Countless people were slaughtered during the Holocaust years. Among them were many thousands of Gerrer Hasidim who went to their deaths with the tunes of Reb Yaakov Talmud on their lips. When I told this to Reb Yaakov when he was in chutz la'aretz (outside the Land of Israel), he became very emotional. "This is my portion from all my toil", he said. "This is my comfort in my sorrow".

==Move to Mandatory Palestine==
Talmud married, went into business, and served as a community activist in Poland. He was a representative to the first Knessiah Gedolah of the World Agudath Israel in Frankfurt in 1923. In 1933 he and his family immigrated to Mandatory Palestine. He found work as a kashrut supervisor at Assaf Harofeh Hospital.

In 1940, when the Imrei Emes arrived in Mandatory Palestine after his escape from war-torn Europe, he encouraged Talmud to continue to compose new melodies. Talmud proceeded to compose 20 new pieces for Rosh Hashana, Yom Kippur, Purim, and Shavuot every year, up to and including the year of his death. Additionally, he often composed new melodies for Shabbat prayers such as "Lekhah Dodi" and "Keil Adon" in honor of Special Shabbats, such as Shabbat Shekalim and Shabbat Hanukkah. He traveled to Jerusalem for every Shabbat Mevorchim (the Shabbat preceding a new month) to lead the prayers in the synagogue of the fourth Gerrer Rebbe, Rabbi Yisrael Alter (the Beis Yisrael, who succeeded his father as Rebbe in 1948), and to eat a meal by the Rebbe.

Talmud suffered a heart attack in his later years and underwent surgery in 1963. Shortly after conducting the Ger choir in Jerusalem for Rosh Hashana and Yom Kippur 1965, he fell ill. He died a few days later during the Sukkot holiday. The Beis Yisrael led his funeral.

==Musical style==
Talmud never studied music. He did not know the rules of musical composition or how to read music.
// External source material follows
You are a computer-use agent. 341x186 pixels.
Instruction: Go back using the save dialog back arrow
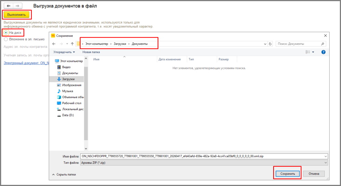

As soon as he composed a new tune, he would ask a professional musician to write down the score. His son, Chaim, often assisted him in this task.
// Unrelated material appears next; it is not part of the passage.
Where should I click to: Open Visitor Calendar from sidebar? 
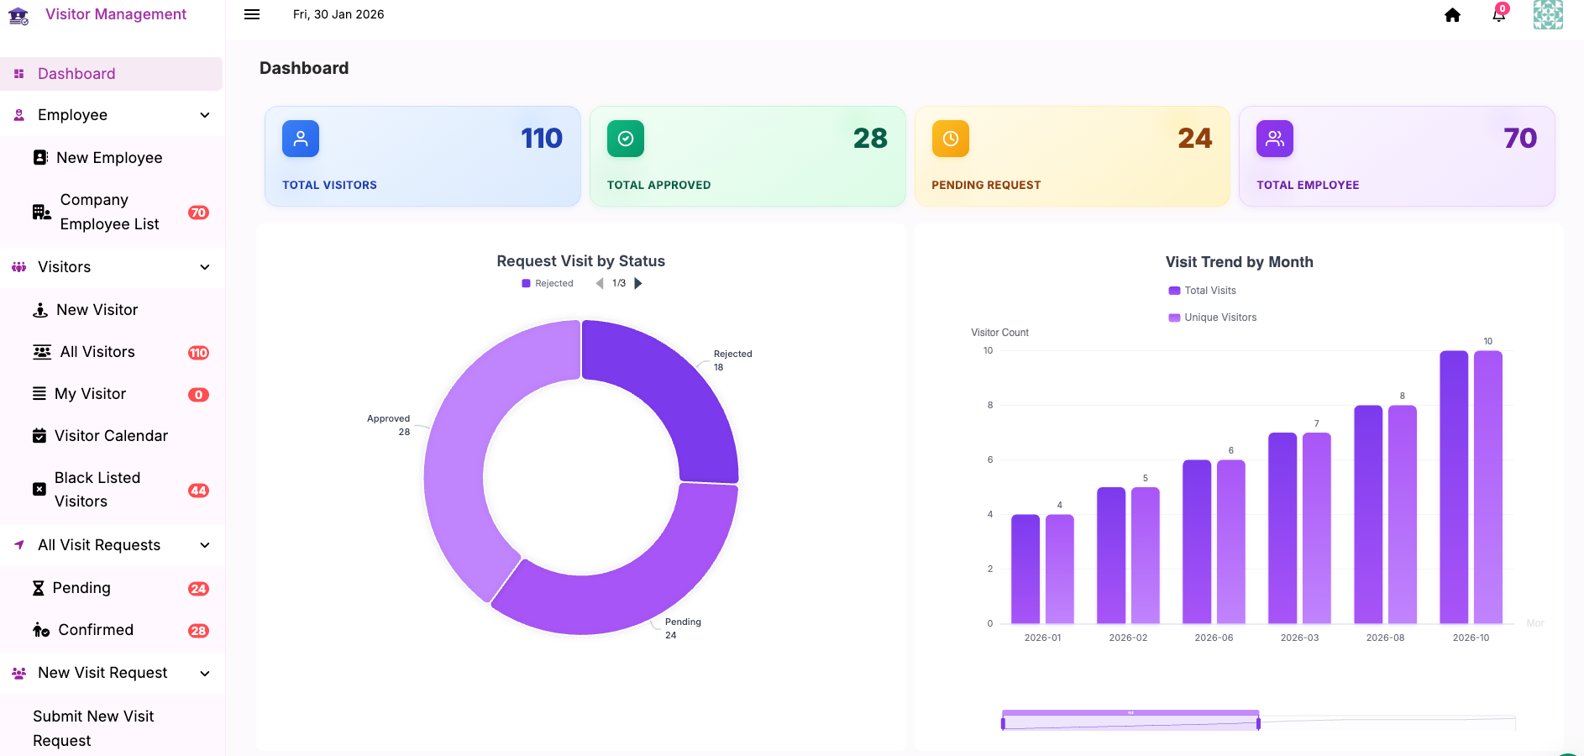pos(111,436)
Despite his lack of training, Talmud had a natural ear for music. He composed hundreds of pieces in all music types, including marches, waltzes, and dance tunes. His emotional melodies brought his listeners to tears and stirred their religious fervor. His total output is estimated at over 1,500 melodies, most of them sung by him and his choir in the main Ger synagogue in Poland and in Israel.

In 1955 the Israeli government accorded Talmud special recognition for his 1,000th composition.

Several of Talmud's compositions are still widely sung today. These include his rousing "Shir Hamaalos" march tune, performed at many weddings, and "Lo Sevoshi", sung in Hasidic shtiebels.

==Recordings==
Cantor David Werdyger, who performed as a soloist in Talmud's choir in Ger at age 12, later arranged and produced hundreds of Talmud's compositions through his recording company, Aderet Records. Talmud collaborated with Werdyger to prepare the first three collections of Songs of the Gerer Chassidim, with Werdyger singing to the accompaniment of a choir and orchestra. Werdyger's recordings include:

- Songs of the Gerer Chassidim Loi Sevoishi (1962)
- A Gerer Melava Malka (1963)
- Songs of the Gerer Chassidim Vehoer Eineinu (1966)
- Ger Holiday Songs (1973)
- Ger Favorite Nigunim (1974)

The contents of these albums were re-mastered and re-released in 2008 in a three-CD set as 1100 Gerrer Niggunim by Aderet Records.

==Quotes==
- "When my time comes to depart this world and I will be asked by the heavenly court what I accomplished, I will answer that I brought some happiness to Jews".